> [Work required] The expected response is the full set of records, unchanged.

════════

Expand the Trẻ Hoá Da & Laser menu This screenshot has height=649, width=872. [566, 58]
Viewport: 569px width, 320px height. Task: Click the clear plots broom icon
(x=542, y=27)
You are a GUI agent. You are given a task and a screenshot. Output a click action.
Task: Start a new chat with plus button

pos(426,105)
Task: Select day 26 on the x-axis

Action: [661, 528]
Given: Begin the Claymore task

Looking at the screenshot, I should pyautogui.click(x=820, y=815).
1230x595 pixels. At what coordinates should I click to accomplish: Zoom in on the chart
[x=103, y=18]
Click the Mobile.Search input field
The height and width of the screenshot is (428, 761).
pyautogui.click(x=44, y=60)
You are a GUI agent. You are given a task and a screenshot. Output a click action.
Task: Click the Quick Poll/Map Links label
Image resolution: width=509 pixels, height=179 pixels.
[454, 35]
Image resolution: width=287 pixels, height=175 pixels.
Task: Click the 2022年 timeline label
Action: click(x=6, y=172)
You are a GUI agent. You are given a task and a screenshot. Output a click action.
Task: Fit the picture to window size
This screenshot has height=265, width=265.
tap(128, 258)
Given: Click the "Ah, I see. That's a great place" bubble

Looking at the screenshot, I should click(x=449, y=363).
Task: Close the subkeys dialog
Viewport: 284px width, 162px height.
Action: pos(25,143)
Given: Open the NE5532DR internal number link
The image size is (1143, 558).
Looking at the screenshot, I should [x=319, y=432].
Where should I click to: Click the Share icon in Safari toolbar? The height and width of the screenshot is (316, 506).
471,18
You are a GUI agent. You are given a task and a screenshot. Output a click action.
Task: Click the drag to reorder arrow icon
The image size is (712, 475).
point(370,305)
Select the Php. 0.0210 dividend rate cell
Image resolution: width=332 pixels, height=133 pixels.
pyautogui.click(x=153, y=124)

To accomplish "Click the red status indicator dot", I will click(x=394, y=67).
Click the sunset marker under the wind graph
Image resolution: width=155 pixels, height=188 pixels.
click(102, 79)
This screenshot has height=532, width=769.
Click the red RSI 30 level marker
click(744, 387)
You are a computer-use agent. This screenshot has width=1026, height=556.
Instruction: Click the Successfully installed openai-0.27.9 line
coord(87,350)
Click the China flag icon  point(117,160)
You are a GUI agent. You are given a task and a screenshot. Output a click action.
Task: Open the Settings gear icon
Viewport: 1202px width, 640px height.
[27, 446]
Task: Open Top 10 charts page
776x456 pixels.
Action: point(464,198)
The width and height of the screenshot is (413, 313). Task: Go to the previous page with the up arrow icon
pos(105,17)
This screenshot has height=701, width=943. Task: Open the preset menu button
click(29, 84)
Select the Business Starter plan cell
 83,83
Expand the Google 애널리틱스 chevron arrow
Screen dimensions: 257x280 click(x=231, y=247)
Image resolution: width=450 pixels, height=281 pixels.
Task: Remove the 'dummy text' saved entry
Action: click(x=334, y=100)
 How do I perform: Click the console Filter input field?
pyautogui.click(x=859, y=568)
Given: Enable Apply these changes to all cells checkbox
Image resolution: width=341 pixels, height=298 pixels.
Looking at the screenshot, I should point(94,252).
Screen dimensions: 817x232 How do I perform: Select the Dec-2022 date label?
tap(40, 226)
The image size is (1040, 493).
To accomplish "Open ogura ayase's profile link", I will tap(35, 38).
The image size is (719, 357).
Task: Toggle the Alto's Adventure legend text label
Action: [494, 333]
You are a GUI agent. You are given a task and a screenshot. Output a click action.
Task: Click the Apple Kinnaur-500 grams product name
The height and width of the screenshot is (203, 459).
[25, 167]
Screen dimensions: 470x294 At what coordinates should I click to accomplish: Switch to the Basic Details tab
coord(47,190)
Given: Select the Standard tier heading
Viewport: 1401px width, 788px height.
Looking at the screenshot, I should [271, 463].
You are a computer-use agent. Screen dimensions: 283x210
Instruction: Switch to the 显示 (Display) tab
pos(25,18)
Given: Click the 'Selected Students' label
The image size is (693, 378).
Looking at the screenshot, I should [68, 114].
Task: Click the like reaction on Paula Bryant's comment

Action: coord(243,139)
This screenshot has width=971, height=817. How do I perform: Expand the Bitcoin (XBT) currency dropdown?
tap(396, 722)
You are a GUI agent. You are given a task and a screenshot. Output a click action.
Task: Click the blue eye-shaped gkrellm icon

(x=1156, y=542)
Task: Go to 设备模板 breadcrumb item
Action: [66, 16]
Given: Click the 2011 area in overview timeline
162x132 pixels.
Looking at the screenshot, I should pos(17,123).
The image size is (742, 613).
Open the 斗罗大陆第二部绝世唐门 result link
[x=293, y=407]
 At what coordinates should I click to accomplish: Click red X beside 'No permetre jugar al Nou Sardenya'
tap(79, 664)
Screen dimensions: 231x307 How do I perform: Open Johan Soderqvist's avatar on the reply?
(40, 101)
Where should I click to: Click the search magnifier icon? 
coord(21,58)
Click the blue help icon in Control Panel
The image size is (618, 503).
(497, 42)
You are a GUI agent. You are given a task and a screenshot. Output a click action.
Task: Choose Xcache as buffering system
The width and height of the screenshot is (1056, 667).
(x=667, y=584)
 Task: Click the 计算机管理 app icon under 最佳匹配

════════

> [Solved problem]
Expand the Trẻ Hoá Da & Laser menu This screenshot has height=649, width=872. [566, 58]
Viewport: 569px width, 320px height. Task: Click the clear plots broom icon
(x=542, y=27)
You are a GUI agent. You are given a task and a screenshot. Output a click action.
Task: Start a new chat with plus button

pos(426,105)
Task: Select day 26 on the x-axis

Action: [661, 528]
Given: Begin the Claymore task

Looking at the screenshot, I should pyautogui.click(x=820, y=815).
1230x595 pixels. At what coordinates should I click to accomplish: Zoom in on the chart
[x=103, y=18]
Click the Mobile.Search input field
The height and width of the screenshot is (428, 761).
pyautogui.click(x=44, y=60)
You are a GUI agent. You are given a task and a screenshot. Output a click action.
Task: Click the Quick Poll/Map Links label
Image resolution: width=509 pixels, height=179 pixels.
[454, 35]
Image resolution: width=287 pixels, height=175 pixels.
Task: Click the 2022年 timeline label
Action: click(x=6, y=172)
You are a GUI agent. You are given a task and a screenshot. Output a click action.
Task: Fit the picture to window size
This screenshot has height=265, width=265.
tap(128, 258)
Given: Click the "Ah, I see. That's a great place" bubble

Looking at the screenshot, I should click(x=449, y=363).
Task: Close the subkeys dialog
Viewport: 284px width, 162px height.
Action: pos(25,143)
Given: Open the NE5532DR internal number link
The image size is (1143, 558).
Looking at the screenshot, I should [x=319, y=432].
Where should I click to: Click the Share icon in Safari toolbar? The height and width of the screenshot is (316, 506).
471,18
You are a GUI agent. You are given a task and a screenshot. Output a click action.
Task: Click the drag to reorder arrow icon
The image size is (712, 475).
point(370,305)
Select the Php. 0.0210 dividend rate cell
Image resolution: width=332 pixels, height=133 pixels.
pyautogui.click(x=153, y=124)

To accomplish "Click the red status indicator dot", I will click(x=394, y=67).
Click the sunset marker under the wind graph
Image resolution: width=155 pixels, height=188 pixels.
click(102, 79)
This screenshot has height=532, width=769.
Click the red RSI 30 level marker
click(744, 387)
You are a computer-use agent. This screenshot has width=1026, height=556.
Instruction: Click the Successfully installed openai-0.27.9 line
coord(87,350)
Click the China flag icon  point(117,160)
You are a GUI agent. You are given a task and a screenshot. Output a click action.
Task: Open the Settings gear icon
Viewport: 1202px width, 640px height.
[27, 446]
Task: Open Top 10 charts page
776x456 pixels.
Action: point(464,198)
The width and height of the screenshot is (413, 313). Task: Go to the previous page with the up arrow icon
pos(105,17)
This screenshot has height=701, width=943. Task: Open the preset menu button
click(29, 84)
Select the Business Starter plan cell
 83,83
Expand the Google 애널리틱스 chevron arrow
Screen dimensions: 257x280 click(x=231, y=247)
Image resolution: width=450 pixels, height=281 pixels.
Task: Remove the 'dummy text' saved entry
Action: click(x=334, y=100)
 How do I perform: Click the console Filter input field?
pyautogui.click(x=859, y=568)
Given: Enable Apply these changes to all cells checkbox
Image resolution: width=341 pixels, height=298 pixels.
Looking at the screenshot, I should point(94,252).
Screen dimensions: 817x232 How do I perform: Select the Dec-2022 date label?
tap(40, 226)
The image size is (1040, 493).
To accomplish "Open ogura ayase's profile link", I will tap(35, 38).
The image size is (719, 357).
Task: Toggle the Alto's Adventure legend text label
Action: [494, 333]
You are a GUI agent. You are given a task and a screenshot. Output a click action.
Task: Click the Apple Kinnaur-500 grams product name
The height and width of the screenshot is (203, 459).
[25, 167]
Screen dimensions: 470x294 At what coordinates should I click to accomplish: Switch to the Basic Details tab
coord(47,190)
Given: Select the Standard tier heading
Viewport: 1401px width, 788px height.
Looking at the screenshot, I should [271, 463].
You are a computer-use agent. Screen dimensions: 283x210
Instruction: Switch to the 显示 (Display) tab
pos(25,18)
Given: Click the 'Selected Students' label
The image size is (693, 378).
Looking at the screenshot, I should [68, 114].
Task: Click the like reaction on Paula Bryant's comment

Action: coord(243,139)
This screenshot has width=971, height=817. How do I perform: Expand the Bitcoin (XBT) currency dropdown?
tap(396, 722)
You are a GUI agent. You are given a task and a screenshot. Output a click action.
Task: Click the blue eye-shaped gkrellm icon

(x=1156, y=542)
Task: Go to 设备模板 breadcrumb item
Action: [66, 16]
Given: Click the 2011 area in overview timeline
162x132 pixels.
Looking at the screenshot, I should pos(17,123).
The image size is (742, 613).
Open the 斗罗大陆第二部绝世唐门 result link
[x=293, y=407]
 At what coordinates should I click to accomplish: Click red X beside 'No permetre jugar al Nou Sardenya'
tap(79, 664)
Screen dimensions: 231x307 How do I perform: Open Johan Soderqvist's avatar on the reply?
(40, 101)
Where should I click to: Click the search magnifier icon? 
coord(21,58)
Click the blue help icon in Control Panel
The image size is (618, 503).
(497, 42)
You are a GUI agent. You are given a task and a screenshot. Output a click action.
Task: Choose Xcache as buffering system
The width and height of the screenshot is (1056, 667).
(x=667, y=584)
 Task: Click the 计算机管理 app icon under 最佳匹配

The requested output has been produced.